## [Source records]
================
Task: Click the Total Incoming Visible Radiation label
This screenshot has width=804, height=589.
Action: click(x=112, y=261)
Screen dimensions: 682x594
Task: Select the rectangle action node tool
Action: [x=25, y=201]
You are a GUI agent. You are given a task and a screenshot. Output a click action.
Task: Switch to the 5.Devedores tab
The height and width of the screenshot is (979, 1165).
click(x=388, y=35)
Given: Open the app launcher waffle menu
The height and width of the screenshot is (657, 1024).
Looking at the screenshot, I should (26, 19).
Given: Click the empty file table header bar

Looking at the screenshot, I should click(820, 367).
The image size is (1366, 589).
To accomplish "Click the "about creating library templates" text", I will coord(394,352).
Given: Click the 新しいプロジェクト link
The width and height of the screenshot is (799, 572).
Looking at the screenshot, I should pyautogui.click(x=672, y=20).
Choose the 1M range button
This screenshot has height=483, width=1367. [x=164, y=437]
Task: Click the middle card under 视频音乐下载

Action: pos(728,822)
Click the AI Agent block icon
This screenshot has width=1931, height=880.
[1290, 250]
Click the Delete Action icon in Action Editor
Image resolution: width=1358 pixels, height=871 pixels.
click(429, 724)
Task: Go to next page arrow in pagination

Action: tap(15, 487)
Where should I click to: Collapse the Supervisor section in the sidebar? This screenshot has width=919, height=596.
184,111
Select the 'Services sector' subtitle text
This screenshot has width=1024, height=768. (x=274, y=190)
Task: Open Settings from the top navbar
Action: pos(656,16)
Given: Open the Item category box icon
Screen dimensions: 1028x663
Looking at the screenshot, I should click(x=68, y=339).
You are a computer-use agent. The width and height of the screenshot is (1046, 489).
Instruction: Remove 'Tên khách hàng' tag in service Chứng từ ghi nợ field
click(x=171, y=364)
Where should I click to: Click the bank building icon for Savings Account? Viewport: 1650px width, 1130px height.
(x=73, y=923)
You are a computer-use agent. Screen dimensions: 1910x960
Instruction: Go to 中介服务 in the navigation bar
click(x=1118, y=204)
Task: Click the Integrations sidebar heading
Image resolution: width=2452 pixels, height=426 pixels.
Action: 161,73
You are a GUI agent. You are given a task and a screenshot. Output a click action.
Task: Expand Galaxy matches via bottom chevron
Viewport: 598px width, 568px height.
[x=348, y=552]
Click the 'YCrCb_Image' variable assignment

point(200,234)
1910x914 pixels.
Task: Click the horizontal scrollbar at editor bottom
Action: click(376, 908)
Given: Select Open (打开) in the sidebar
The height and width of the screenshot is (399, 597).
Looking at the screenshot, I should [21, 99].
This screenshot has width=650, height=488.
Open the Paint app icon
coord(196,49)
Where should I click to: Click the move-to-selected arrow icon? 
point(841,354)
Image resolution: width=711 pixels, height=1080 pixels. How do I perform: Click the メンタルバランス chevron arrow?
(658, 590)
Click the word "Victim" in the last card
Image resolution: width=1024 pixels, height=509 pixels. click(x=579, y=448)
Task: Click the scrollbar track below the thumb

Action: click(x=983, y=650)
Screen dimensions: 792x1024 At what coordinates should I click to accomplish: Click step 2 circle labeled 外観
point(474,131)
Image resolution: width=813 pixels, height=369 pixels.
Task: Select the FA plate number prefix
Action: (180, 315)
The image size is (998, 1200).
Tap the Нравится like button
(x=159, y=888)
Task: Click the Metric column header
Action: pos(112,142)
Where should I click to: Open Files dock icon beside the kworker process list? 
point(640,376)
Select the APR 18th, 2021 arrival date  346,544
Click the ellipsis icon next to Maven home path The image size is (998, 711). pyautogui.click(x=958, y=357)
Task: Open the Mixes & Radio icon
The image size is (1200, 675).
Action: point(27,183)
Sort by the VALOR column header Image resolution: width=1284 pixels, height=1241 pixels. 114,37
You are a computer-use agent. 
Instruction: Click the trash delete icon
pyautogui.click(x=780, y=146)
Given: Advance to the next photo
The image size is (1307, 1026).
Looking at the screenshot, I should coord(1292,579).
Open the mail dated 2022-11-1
================
## [Goal of the exercise]
Please return only the lines above, starting at the line that has "You are a computer-use agent. Screen" and ending at the line that has "The image size is (998, 1200).", keeping both and leaving each one unchanged.

## [Solution]
You are a computer-use agent. Screen dimensions: 1910x960
Instruction: Go to 中介服务 in the navigation bar
click(x=1118, y=204)
Task: Click the Integrations sidebar heading
Image resolution: width=2452 pixels, height=426 pixels.
Action: 161,73
You are a GUI agent. You are given a task and a screenshot. Output a click action.
Task: Expand Galaxy matches via bottom chevron
Viewport: 598px width, 568px height.
[x=348, y=552]
Click the 'YCrCb_Image' variable assignment

point(200,234)
1910x914 pixels.
Task: Click the horizontal scrollbar at editor bottom
Action: click(376, 908)
Given: Select Open (打开) in the sidebar
The height and width of the screenshot is (399, 597).
Looking at the screenshot, I should [21, 99].
This screenshot has width=650, height=488.
Open the Paint app icon
coord(196,49)
Where should I click to: Click the move-to-selected arrow icon? 
point(841,354)
Image resolution: width=711 pixels, height=1080 pixels. How do I perform: Click the メンタルバランス chevron arrow?
(658, 590)
Click the word "Victim" in the last card
Image resolution: width=1024 pixels, height=509 pixels. click(x=579, y=448)
Task: Click the scrollbar track below the thumb

Action: click(x=983, y=650)
Screen dimensions: 792x1024 At what coordinates should I click to accomplish: Click step 2 circle labeled 外観
point(474,131)
Image resolution: width=813 pixels, height=369 pixels.
Task: Select the FA plate number prefix
Action: (180, 315)
The image size is (998, 1200).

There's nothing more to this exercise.